-------- Dataset entries --------

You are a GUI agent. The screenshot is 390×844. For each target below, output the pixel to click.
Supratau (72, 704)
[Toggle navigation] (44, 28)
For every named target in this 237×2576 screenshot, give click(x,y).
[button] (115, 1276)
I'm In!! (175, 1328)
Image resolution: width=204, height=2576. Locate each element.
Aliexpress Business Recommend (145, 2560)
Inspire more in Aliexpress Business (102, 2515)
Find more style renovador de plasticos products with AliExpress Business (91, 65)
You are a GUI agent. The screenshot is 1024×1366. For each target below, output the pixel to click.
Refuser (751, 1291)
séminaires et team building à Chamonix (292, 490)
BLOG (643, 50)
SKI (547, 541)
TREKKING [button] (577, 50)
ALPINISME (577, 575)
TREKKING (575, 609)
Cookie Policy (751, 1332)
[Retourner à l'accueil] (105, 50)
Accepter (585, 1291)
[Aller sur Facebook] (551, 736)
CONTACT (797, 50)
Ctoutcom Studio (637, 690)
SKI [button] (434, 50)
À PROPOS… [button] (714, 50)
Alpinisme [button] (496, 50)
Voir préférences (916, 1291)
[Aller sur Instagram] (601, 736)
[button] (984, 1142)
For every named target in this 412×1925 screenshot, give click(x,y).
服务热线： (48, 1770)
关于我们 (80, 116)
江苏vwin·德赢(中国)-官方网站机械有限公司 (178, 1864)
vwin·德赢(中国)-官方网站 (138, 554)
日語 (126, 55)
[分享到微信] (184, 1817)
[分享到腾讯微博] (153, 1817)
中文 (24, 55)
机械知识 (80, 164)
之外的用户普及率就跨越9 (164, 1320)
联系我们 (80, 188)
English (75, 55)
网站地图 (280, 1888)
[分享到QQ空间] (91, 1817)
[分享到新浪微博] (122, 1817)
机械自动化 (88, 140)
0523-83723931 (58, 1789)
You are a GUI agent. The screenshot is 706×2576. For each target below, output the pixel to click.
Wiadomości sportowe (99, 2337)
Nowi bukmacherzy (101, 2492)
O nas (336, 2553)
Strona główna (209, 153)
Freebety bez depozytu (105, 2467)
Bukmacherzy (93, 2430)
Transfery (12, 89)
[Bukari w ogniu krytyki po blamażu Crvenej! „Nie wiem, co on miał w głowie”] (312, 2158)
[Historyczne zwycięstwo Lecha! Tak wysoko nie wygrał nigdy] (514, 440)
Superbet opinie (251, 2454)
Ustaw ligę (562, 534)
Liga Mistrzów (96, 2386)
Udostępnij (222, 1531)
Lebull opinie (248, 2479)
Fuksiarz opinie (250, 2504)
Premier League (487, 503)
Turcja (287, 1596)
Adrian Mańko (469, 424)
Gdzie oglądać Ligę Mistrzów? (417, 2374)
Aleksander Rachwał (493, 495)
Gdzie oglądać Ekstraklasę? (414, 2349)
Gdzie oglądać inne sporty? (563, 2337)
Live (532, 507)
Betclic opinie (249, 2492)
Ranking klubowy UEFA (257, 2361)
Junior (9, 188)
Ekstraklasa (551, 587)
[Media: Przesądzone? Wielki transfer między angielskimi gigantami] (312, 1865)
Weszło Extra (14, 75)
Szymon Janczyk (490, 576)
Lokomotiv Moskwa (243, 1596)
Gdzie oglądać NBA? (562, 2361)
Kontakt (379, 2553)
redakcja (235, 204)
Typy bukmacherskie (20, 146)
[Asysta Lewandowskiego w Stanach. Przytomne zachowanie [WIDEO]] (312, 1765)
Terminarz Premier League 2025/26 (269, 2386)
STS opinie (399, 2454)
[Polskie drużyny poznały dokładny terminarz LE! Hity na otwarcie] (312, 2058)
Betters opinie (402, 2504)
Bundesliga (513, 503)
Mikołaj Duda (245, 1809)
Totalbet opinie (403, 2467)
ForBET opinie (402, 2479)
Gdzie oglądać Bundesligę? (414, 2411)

--------

- [Problem details]
The lines above, from the start of the records through the one containing "Refuser (751, 1291)", are to be printed exactly, and nothing else is to be included.

- [Expected output]
You are a GUI agent. The screenshot is 390×844. For each target below, output the pixel to click.
Supratau (72, 704)
[Toggle navigation] (44, 28)
For every named target in this 237×2576 screenshot, give click(x,y).
[button] (115, 1276)
I'm In!! (175, 1328)
Image resolution: width=204, height=2576. Locate each element.
Aliexpress Business Recommend (145, 2560)
Inspire more in Aliexpress Business (102, 2515)
Find more style renovador de plasticos products with AliExpress Business (91, 65)
You are a GUI agent. The screenshot is 1024×1366. For each target below, output the pixel to click.
Refuser (751, 1291)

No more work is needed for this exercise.